→ **WHAT IS NEEDED**
Find the line that holds "Instruction: Open the" in the material below. Output that line and each one after it exactly, but not the pictures.
(MATERIAL FOR THIS EXERCISE Opens)
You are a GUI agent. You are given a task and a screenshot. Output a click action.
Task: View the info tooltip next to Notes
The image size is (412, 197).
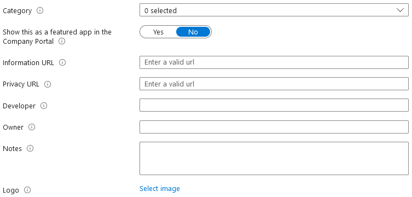30,148
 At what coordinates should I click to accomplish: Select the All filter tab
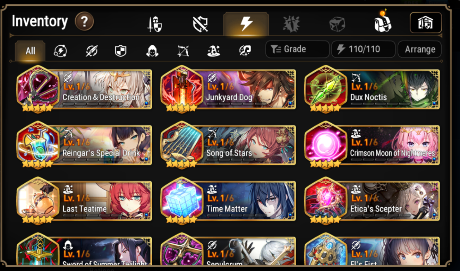point(30,51)
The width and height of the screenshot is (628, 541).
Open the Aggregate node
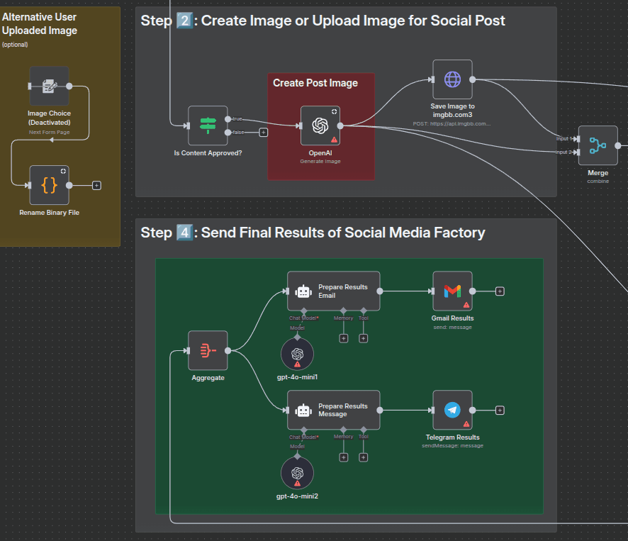pos(208,350)
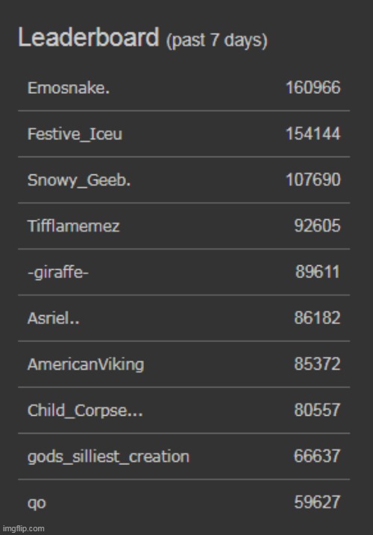
Task: Click the Leaderboard heading
Action: click(89, 37)
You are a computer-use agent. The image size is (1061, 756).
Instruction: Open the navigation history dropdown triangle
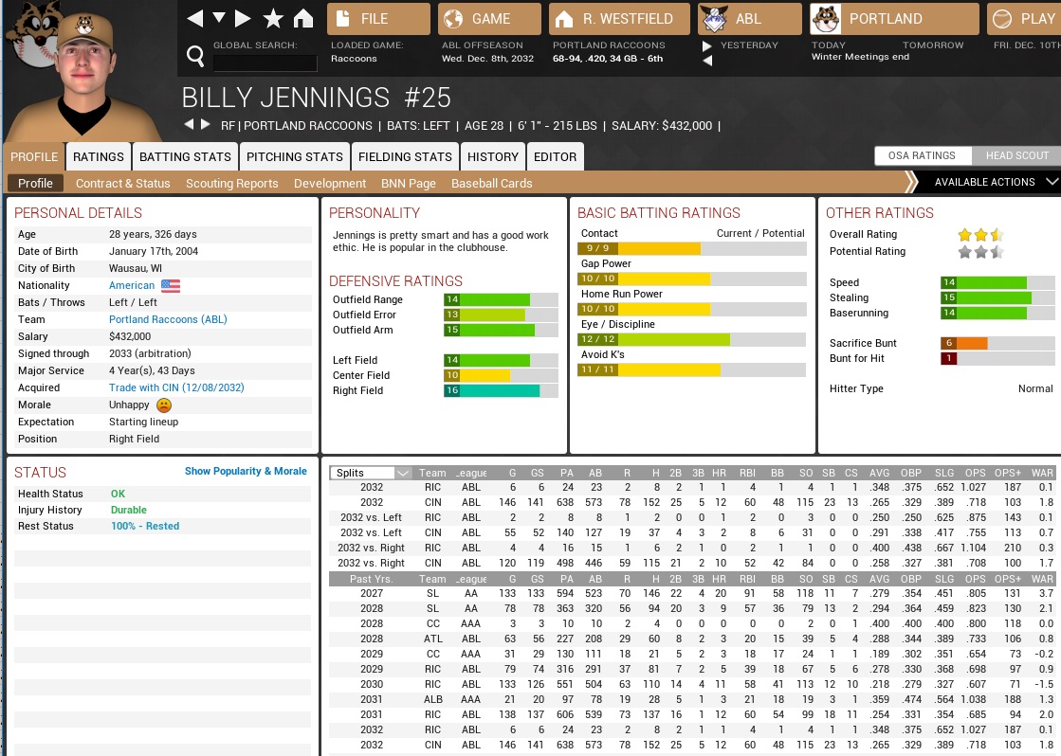pos(219,19)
(MATERIAL FOR THIS EXERCISE Closes)
→ **ANSWER TO THIS EXERCISE**
Instruction: Open the navigation history dropdown triangle
pos(219,19)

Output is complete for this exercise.